Several observations are apparent from the pattern of results in Table 2. First, the 3 studies show that drug use disorders are highly comorbid with ASPD, mood disorders, and anxiety disorders. The ORs are nearly universally greater than 1.0 and are statistically significant.
Second, the risk of ASPD, mood disorders, and anxiety disorders is notably greater for individuals with drug dependence than for those with drug abuse. The association between drug dependence and ASPD, for example, is 3 to 5 times greater than the association between drug abuse and ASPD. Regarding internalizing disorders, the association between drug dependence and any mood or anxiety disorder is 2 to 3 times greater than the association between drug abuse and any mood or anxiety disorder. Table 2 also shows higher ORs for drug dependence than for drug abuse across nearly all subtypes of mood and anxiety disorders, although it is particularly evident for bipolar disorder, mania, and panic with agoraphobia. Other findings from the NESARC show greater associations for dependence than for abuse across 8 specific drug use disorders.6,10
Third, ASPD is the mental disorder most strongly associated with drug abuse or dependence. Across the 3 studies, the ORs between drug abuse or dependence and ASPD are consistently much higher (range, 2.5 to 16.7) than between drug abuse or dependence and any mood disorder (range, 1.7 to 7.1) or any anxiety disorder (range, 1.4 to 4.9).
Fourth, there is mixed evidence that mood disorders are more highly associated with drug use disorders than are anxiety disorders. The ECA study and the NESARC report ORs between drug use disorders and any mood disorder that are greater than the corresponding ORs for any anxiety disorder. Recent findings from the NESARC also show greater associations for mood disorders than for anxiety disorders across 8 specific drug use disorders, with the greatest associations between each of the specific drug use disorders and comorbid mood and anxiety disorder, followed by pure mood disorder, and then pure anxiety disorder.6 In contrast to the findings from the ECA study and the NESARC, the NCS reported associations between drug dependence and any anxiety disorder that exceed that for any mood disorder, whereas the OR for drug abuse and any mood disorder exceeded that for any anxiety disorder.

*Problems to solve:*
• A. Return the section of the comorbidity passage between "Fourth, there is" and "that for any anxiety disorder.", inclusive, copied word for word.
• B. In the comorbidity passage, what range of ORs is given across the 3 studies for the link between drug abuse or dependence and ASPD?
• C. Continue the passage on drug use disorders and comorbid mental disorders from its last sentence.

*Listed records:*
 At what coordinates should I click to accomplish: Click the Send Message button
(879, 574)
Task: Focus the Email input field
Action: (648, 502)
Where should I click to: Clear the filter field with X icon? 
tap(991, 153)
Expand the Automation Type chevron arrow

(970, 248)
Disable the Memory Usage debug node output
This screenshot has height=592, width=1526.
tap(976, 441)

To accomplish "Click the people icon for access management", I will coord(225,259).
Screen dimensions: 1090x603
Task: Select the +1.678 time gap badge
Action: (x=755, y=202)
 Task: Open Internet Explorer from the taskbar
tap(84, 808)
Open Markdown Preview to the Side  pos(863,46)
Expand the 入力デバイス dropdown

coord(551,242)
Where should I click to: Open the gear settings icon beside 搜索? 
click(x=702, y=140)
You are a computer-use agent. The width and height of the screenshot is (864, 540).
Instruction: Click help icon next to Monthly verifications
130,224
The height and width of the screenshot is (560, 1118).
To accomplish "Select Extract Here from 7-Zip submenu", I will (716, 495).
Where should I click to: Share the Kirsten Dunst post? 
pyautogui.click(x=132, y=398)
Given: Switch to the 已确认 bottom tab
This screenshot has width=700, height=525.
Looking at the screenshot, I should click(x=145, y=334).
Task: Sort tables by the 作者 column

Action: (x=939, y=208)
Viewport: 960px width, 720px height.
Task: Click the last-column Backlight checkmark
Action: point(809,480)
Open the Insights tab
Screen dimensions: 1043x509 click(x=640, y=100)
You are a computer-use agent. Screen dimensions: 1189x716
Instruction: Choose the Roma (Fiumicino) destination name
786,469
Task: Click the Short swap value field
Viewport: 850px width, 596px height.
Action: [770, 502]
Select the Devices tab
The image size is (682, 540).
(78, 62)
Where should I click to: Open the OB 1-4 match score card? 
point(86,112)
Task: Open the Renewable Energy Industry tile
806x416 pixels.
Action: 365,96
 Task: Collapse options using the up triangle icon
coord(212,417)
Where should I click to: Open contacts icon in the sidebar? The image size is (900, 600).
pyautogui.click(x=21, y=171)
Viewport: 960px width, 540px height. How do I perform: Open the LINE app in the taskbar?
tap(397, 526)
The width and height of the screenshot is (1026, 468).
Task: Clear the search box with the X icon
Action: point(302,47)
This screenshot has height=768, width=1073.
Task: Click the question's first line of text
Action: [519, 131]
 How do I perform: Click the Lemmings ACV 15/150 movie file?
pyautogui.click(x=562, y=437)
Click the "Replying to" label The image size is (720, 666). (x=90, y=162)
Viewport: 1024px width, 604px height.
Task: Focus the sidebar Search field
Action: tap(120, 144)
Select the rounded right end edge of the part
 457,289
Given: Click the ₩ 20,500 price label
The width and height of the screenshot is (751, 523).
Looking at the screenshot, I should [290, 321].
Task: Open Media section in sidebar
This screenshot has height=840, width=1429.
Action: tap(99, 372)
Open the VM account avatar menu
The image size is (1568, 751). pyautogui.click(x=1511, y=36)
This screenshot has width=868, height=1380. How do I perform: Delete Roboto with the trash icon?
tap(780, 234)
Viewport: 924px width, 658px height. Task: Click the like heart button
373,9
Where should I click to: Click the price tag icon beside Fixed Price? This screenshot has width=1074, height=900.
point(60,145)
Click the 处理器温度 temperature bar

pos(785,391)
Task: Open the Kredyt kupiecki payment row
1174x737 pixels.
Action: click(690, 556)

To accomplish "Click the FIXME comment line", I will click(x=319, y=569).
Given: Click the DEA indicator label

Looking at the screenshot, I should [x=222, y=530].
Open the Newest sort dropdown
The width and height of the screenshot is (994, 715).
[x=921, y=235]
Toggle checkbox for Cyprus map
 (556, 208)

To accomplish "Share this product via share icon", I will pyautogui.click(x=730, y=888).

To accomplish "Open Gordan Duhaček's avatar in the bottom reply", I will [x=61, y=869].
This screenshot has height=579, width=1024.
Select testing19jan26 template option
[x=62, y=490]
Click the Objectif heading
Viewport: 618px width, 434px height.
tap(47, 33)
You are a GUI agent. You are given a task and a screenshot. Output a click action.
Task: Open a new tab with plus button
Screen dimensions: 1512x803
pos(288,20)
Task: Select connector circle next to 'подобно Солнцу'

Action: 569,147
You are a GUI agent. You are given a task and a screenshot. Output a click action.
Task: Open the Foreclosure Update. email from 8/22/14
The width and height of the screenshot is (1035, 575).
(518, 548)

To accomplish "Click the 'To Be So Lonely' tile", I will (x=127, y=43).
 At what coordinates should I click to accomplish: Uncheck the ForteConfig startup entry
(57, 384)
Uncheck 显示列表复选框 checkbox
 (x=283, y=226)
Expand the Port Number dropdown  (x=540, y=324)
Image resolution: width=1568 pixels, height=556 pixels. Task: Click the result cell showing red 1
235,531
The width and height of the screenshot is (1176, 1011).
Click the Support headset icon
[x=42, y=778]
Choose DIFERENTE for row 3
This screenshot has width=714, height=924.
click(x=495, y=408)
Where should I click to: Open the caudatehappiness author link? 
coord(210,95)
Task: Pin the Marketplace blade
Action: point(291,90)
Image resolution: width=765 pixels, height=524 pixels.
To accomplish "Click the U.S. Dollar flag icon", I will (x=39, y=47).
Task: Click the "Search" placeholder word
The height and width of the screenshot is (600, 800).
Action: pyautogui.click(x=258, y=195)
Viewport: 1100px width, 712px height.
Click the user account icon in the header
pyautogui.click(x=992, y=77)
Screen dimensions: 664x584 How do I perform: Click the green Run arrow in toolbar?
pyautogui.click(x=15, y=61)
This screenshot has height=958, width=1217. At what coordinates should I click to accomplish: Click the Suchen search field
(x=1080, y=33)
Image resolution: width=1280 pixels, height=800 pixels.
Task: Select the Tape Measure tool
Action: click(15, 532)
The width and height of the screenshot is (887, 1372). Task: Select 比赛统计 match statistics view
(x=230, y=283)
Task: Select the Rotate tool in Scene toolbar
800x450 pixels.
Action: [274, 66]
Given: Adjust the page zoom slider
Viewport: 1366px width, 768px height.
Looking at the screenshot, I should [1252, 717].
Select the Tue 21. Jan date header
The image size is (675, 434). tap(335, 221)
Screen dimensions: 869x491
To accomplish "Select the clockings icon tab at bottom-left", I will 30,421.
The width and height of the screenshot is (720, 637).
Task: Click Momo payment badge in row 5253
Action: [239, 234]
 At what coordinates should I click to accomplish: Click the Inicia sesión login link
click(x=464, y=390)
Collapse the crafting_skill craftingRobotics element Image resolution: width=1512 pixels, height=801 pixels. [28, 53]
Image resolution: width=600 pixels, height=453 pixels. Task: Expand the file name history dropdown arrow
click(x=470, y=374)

*Answers by item number:*
• A.
Fourth, there is mixed evidence that mood disorders are more highly associated with drug use disorders than are anxiety disorders. The ECA study and the NESARC report ORs between drug use disorders and any mood disorder that are greater than the corresponding ORs for any anxiety disorder. Recent findings from the NESARC also show greater associations for mood disorders than for anxiety disorders across 8 specific drug use disorders, with the greatest associations between each of the specific drug use disorders and comorbid mood and anxiety disorder, followed by pure mood disorder, and then pure anxiety disorder.6 In contrast to the findings from the ECA study and the NESARC, the NCS reported associations between drug dependence and any anxiety disorder that exceed that for any mood disorder, whereas the OR for drug abuse and any mood disorder exceeded that for any anxiety disorder.

• B. 2.5 to 16.7

• C.
Table 3 presents additional findings from the NESARC indicating that certain pairwise associations between specific mental disorders and specific drug use disorders are greater than others.6,10 This level of matching is made possible for the first time by the large sample size of the NESARC study. Results show that although nearly every specific mental disorder is positively and significantly associated with each specific drug use disorder, the magnitude of the associations is inversely related to the prevalence of the specific drug use disorder. That is, marijuana use disorder is by far the most prevalent drug use disorder, followed by cocaine use disorder, yet these drug use disorders generally show the weakest associations with mood, anxiety, and antisocial personality disorders. Conversely, low-prevalence drug use disorders (eg, sedative, opioid, and tranquilizer abuse or dependence) are more strongly associated with those mental disorders. Regarding the specific mental disorders, the largest ORs are seen for mania and panic disorder with agoraphobia. These mental disorders are most strongly associated with several less prevalent drug use disorders involving sedatives, tranquilizers, and opiates. The ORs for these associations range from 6.2 to 8.4.
Interpretations of key findings
Across major epidemiologic studies of adults living in the United States, there is a strong consensus that drug use disorders co-occur at higher-than-chance levels with ASPD, mood disorders, and anxiety disorders. The accord across the ECA study, NCS, and NESARC is particularly impressive given the nontrivial methodological differences across studies presented in Table 1.
The extensive comorbidity among these psychiatric disorders can be interpreted in several ways, although more fine-grained research is needed to understand the complexity of these co-occurring disorders. First, comorbid disorders are independent disorders with distinct courses that co-occur either by chance alone or because of methodologic issues that overestimate comorbidity. Large epidemiologic studies can be especially prone to overestimation if they focus only on lifetime diagnoses in mixed-age samples and use assessments that include subthreshold conditions as diagnoses.5,11 Yet, it is noteworthy that significantly elevated ORs are reported throughout the literature despite important methodological variations, including epidemiologic sample, assessment tools, diagnostic system, and time for estimating comorbidity (eg, lifetime, past year, past month).